Tribunal Internacional concede ao Peru mais uma parte do Pacífico | Fábio Campana

Tribunal Internacional concede ao Peru mais uma parte do Pacífico

Das Agências de Notícias:

Em decisão histórica, o Tribunal Internacional de Justiça decidiu conceder parte do oceano Pacífico, que estava sob o domínio do Chile desde os anos 1950, ao Peru.

No entanto, os peruanos não conseguiram os 35 mil km² de território no oceano Pacífico pedidos na apresentação da ação em Haia, em 2008.

A fronteira entre os dois países foi fixada por dois tratados, de 1952 e 1954. Os documentos estabeleciam que a linha divisória começaria no paralelo 18º21’00” S. No entanto, Santiago entendia que a linha paralela à coordenada era de seu domínio, enquanto Lima defendia que fosse traçada uma linha equidistante ao sul.

Na decisão oficial, foi determinado que as primeiras 80 milhas seguirão a linha paralela determinada pelo paralelo, assim como na atual fronteira chilena. No trecho restante, até o limite de 200 milhas, foi acertada uma linha equidistante.

O documento, no entanto, não estabeleceu as coordenadas precisas, o que era pedido pelos dois países. A corte acredita que Lima e Santiago podem determinar os limites a partir de acordo. “A corte espera que as partes determinem estas coordenadas de acordo com a decisão e no espírito de boa vizinhança”.

A leitura da decisão pelo presidente do tribunal, Peter Tomka, durou duas horas.
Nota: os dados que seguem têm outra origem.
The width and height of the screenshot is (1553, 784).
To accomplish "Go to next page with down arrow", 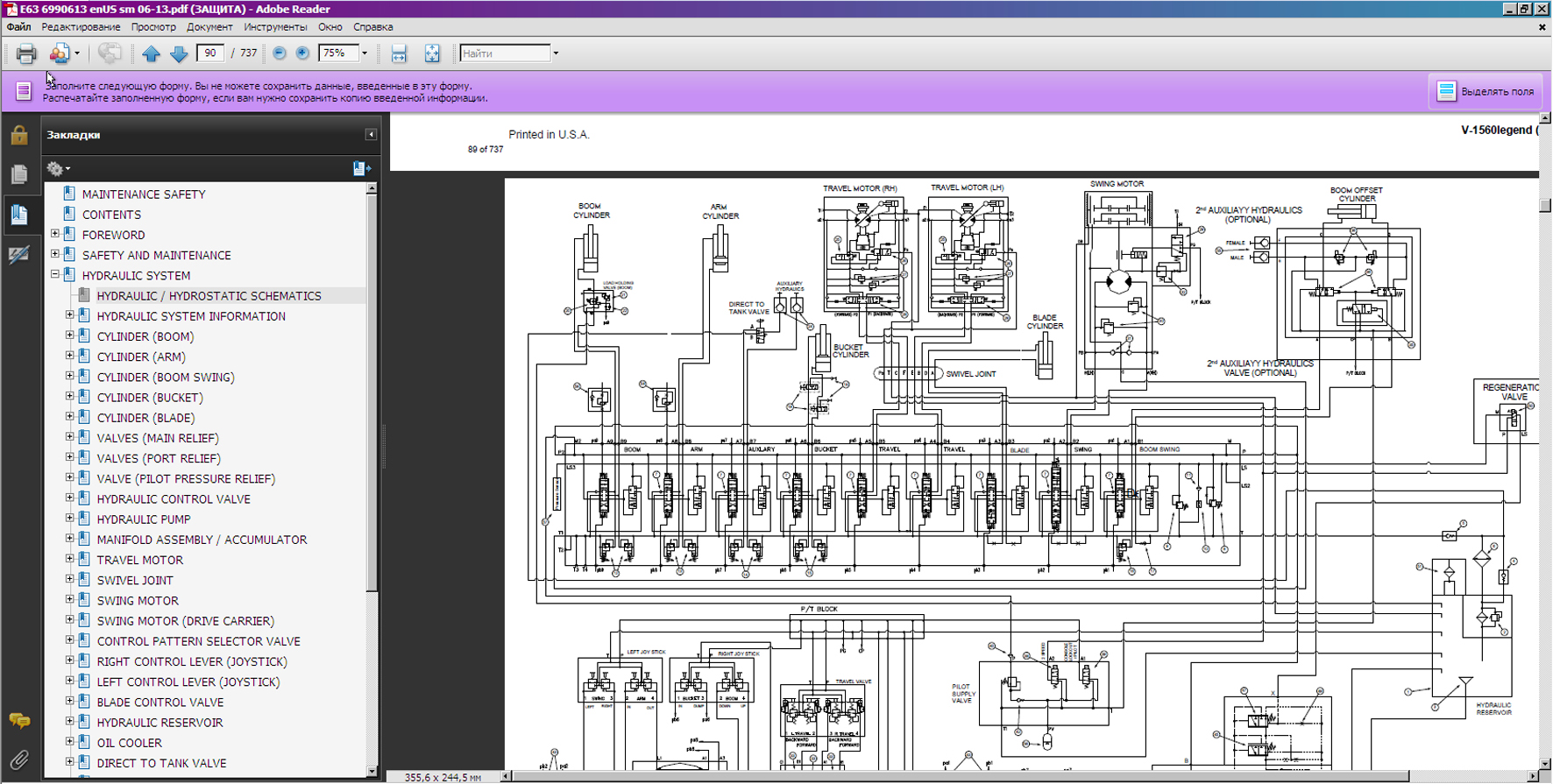I will (x=179, y=53).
O documento analisou ponto a ponto as alegações apresentadas pelos dois países para sustentar suas causas. As autoridades de ambos os países reiteraram nos últimos dias que vão acatar a decisão da CIJ.

Como consequência dessa decisão, a atual fronteira foi rompida, mas não afetará os pescadores chilenos, principalmente os pequenos, cujo raio de atuação é de cerca de 40 milhas.
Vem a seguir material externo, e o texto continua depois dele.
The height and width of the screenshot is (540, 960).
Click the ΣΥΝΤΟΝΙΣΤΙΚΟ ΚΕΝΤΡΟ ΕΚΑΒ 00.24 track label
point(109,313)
O representante do Chile na CIJ, Alberto Van Klaveren, lamentou a redução do paralelo a 80 milhas, mas assegurou que o país vai cumprir a decisão. “Lamentamos profundamente esta resolução que, em nossa opinião, carece de fundamento”, disse.

Já o representante do Peru, Allan Wagner, agradeceu a toda a equipe que participou do processo.


Um comentário

  1. Doutor Prolegômeno
    segunda-feira, 27 de janeiro de 2014 – 17:40 hs

    Uma corte de mentirinha, mantida a soldadas régias, com burocracia paga a peso de ouro, pompa e circunstância, mas, sem um exército ou força policial para executar suas decisões. Se as partes aceitarem, muito bem, Se não, jogam no lixo a decisão. Os EUA não participam e não aceitam suas decisões porque, como todos os países que realmente importam, não admitem ser julgados por seus inimigos.